I love the theater, but definitely do not feel the need to ever get up on a stage again.
Tim, on the other hand, was plucked out of the audience at a broadway show to come up on stage, and before you could say abracadabra, he was joining the cast in a musical number and turning the professional comedian into his straight man!
Unlike me, they practically had to get the hook to get him off the stage!! It’s all I can do to keep him in his seat when we go see a show anymore.
Yes, we definitely like different things. He can have his stage career, I’ll have my squash.
Ingredients:
- 1 butternut squash
- 1/2 cup quinoa, rinsed and drained
- 1 cup vegetable broth
- 1/4 cup sliced green onion
- 15 grape tomatoes, cut in half
- 1/2 cup cannellini beans, rinsed and drained
- 2 teaspoons minced fresh oregano
- 2 teaspoons lemon juice
- 2 Tablespoons olive oil
- salt and pepper to taste
Directions:
- Preheat the oven to 425. Cut the squash at the base of the “neck” so that you have the bottom ‘bowl” piece where the seeds are and the top piece which is solid squash. Scrape out the seeds and put the “bowl” on a lined baking sheet and roast in the oven for 30-40 minutes or till tender.
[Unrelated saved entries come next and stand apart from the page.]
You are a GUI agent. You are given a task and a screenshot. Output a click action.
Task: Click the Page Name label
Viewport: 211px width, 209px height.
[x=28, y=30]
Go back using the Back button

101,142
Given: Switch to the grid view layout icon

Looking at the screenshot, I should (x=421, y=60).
- Meanwhile, cut the top stem off of the “neck” and, using a vegetable peeler or a sharp knife, cut the skin off of the squash. Cut the “neck” into bite sized pieces, drizzle with some olive oil, put on a lined baking tray and roast for about 15 – 20 minutes or till tender, stirring after 10 minutes. Remove form oven and let cool. I used a small squash, so I got about 1 1/2 cups of squash. ** You can shorten the prep time by simply buying already cubed squash and cutting it into smaller pieces since they are usually pretty large chunks from the store.You won’t get the “bowl” to slice and fill, but it will taste the same.
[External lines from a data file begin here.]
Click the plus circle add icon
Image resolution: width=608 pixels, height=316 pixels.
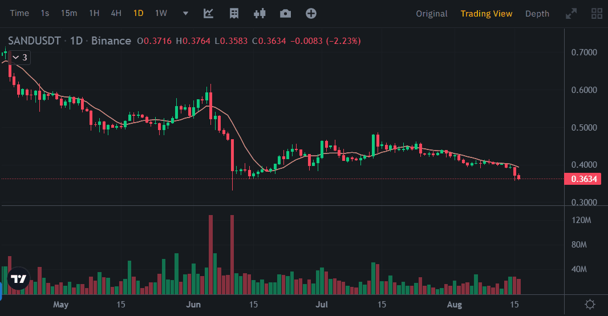[x=311, y=13]
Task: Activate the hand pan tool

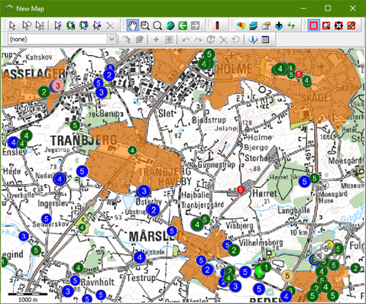Action: point(132,25)
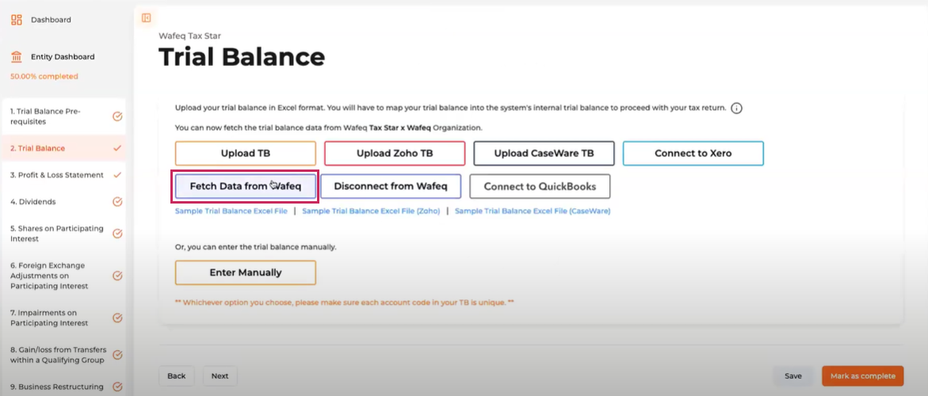Screen dimensions: 928x396
Task: Open Shares on Participating Interest step
Action: pos(56,234)
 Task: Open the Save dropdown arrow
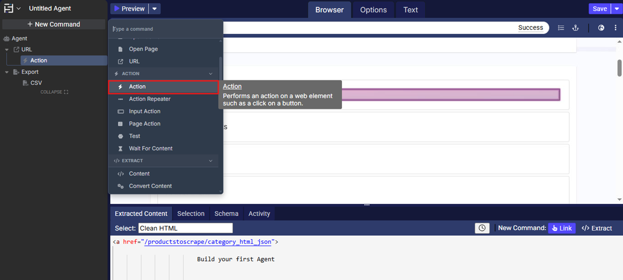click(617, 9)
- While the squash is cooking, put the quinoa and vegetable broth in a small pot and bring to a boil. Cover, reduce heat to low and cook 15-20 minutes. Set aside for 5 minutes, then fluff with a fork and cool.
- Meanwhile, prepare the tomatoes, and green onion and beans.
- When the quinoa and squash are cool, add the tomatoes, onions and beans and stir gently to combine.
- In a small jar, combine the oregano, olive oil, lemon juice and salt and pepper and shake to mix. Pour over the quinoa mixture, stirring gently to coat and refrigerate till ready to eat.**
- To serve, cut the “bowl” of the squash into 4 rings and fill each one with the quinoa mixture.
**I prefer this dish cold, more like a salad, but you could definitely eat it hot as well.
Enjoy!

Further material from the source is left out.